ANYTHING IS POSSIBLE

August 03, 2005 - The President has thrown his political weight into the balance of scientific truth along with that of his base on the religious right. If he and his base have their way scientific truth will henceforth be decided not by rigorous scientific observation and experimentation but rather by religious orthodoxy imposed for political points. The President suggests that our schools must teach as equal alternatives the scientific proposition of natural selection and the religious conception of “intelligent design”.

This is, of course not a new approach to scientific thought. As recently as 500 years ago scientific theory was subjected to rigorous religious review. If the Church taught that the earth was the center around which the sun, moon, stars and planets revolved then any observation to the contrary was heretical. Just as Mr. Scopes was prosecuted for teaching Darwinian Theory so too was Galileo prosecuted for teaching Copernicus’ observations. In that regard Mr. Bush’s position is an advance. He would not ban the teaching of science – just give irrational belief equal footing.

The idea may be extended, of course. We may begin to see the proposition that minerals, rocks, impacts and volcanism shaped the moon given equal billing with the Green Cheese theory. We may require the study of pre-Columbian civilizations to be leavened with the Book of Mormon or the legend of Prince Madoc of Wales. And, of course we can extend the equality of fact and faith beyond the realms of science and education as the idea resumes its hold on the human imagination.

We might, of course, have foreign policy determined by faith held in equal measure with fact.

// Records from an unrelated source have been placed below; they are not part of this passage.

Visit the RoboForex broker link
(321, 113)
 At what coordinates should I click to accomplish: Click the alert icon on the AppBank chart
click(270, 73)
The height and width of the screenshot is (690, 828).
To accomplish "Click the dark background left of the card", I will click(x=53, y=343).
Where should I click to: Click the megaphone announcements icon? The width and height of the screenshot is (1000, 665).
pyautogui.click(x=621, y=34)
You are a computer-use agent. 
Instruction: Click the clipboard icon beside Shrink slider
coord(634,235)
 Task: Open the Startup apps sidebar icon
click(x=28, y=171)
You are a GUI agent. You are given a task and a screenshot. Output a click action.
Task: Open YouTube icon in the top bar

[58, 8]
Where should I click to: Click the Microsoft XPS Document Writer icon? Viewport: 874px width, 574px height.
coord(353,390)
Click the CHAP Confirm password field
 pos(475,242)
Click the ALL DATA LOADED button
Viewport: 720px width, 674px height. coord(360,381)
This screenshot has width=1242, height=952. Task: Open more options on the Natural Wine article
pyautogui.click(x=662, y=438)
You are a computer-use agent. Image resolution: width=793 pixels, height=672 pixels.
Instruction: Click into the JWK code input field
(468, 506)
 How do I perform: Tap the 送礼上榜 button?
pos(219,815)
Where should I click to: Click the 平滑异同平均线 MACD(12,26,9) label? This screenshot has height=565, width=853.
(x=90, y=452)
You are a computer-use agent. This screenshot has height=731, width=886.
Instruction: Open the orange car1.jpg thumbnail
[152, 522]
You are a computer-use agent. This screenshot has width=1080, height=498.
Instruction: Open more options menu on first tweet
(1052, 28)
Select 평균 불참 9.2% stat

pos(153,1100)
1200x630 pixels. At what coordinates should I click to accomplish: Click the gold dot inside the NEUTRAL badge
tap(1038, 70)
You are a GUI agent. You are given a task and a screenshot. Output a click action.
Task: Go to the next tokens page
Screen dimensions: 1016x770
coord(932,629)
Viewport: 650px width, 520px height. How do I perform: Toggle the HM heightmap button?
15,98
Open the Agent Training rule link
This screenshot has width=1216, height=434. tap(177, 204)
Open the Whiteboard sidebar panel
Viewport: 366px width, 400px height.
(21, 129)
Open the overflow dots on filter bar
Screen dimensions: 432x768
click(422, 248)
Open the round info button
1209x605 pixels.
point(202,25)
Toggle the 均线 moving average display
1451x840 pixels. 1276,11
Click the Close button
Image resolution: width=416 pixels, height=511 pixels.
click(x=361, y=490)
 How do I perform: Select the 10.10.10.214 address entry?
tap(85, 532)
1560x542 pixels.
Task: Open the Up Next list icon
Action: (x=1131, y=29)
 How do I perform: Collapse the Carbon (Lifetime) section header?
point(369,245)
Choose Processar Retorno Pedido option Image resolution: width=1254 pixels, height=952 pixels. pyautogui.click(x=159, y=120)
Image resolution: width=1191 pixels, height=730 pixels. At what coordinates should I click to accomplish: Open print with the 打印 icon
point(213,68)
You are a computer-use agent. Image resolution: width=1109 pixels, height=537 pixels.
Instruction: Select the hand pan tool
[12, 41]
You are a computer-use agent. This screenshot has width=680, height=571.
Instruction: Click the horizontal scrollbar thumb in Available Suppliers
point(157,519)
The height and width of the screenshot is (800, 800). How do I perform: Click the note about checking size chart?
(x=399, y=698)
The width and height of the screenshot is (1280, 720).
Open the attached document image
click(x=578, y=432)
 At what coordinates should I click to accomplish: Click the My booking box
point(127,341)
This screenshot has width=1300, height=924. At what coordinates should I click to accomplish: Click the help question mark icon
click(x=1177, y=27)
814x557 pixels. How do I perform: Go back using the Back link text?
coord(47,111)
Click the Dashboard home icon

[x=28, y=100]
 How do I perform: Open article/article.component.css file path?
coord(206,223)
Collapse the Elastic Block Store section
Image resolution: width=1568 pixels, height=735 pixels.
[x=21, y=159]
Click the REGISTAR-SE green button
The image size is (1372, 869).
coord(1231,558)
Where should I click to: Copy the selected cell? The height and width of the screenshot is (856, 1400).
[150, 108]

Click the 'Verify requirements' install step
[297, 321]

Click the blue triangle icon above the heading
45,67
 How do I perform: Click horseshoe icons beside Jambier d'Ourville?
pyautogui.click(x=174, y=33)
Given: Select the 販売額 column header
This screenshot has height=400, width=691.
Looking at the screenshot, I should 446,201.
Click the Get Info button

For example the fact may be that a regime is no threat to us; is essentially disarmed; and without the capacity to do us substantial harm but those facts must give way before the faith that the regime is dangerously armed with fearsome weapons. Social policy may be determined by balancing the fact that poverty is an affliction primarily impacting the rural white population with the Reaganesque myth of the urban Black Welfare Queen driving a Cadillac to collect her food stamps.

Those extensions of the President’s ideas on the teaching of science are, of course, grotesque examples of the idea of “balance” gone wild in an effort to give fantasy equal footing with observable fact. We could never expect to see the nation go to war on such a basis. We could never expect to see social policy determined in such an exaggerated manner – could we? But then this IS America where anything is possible!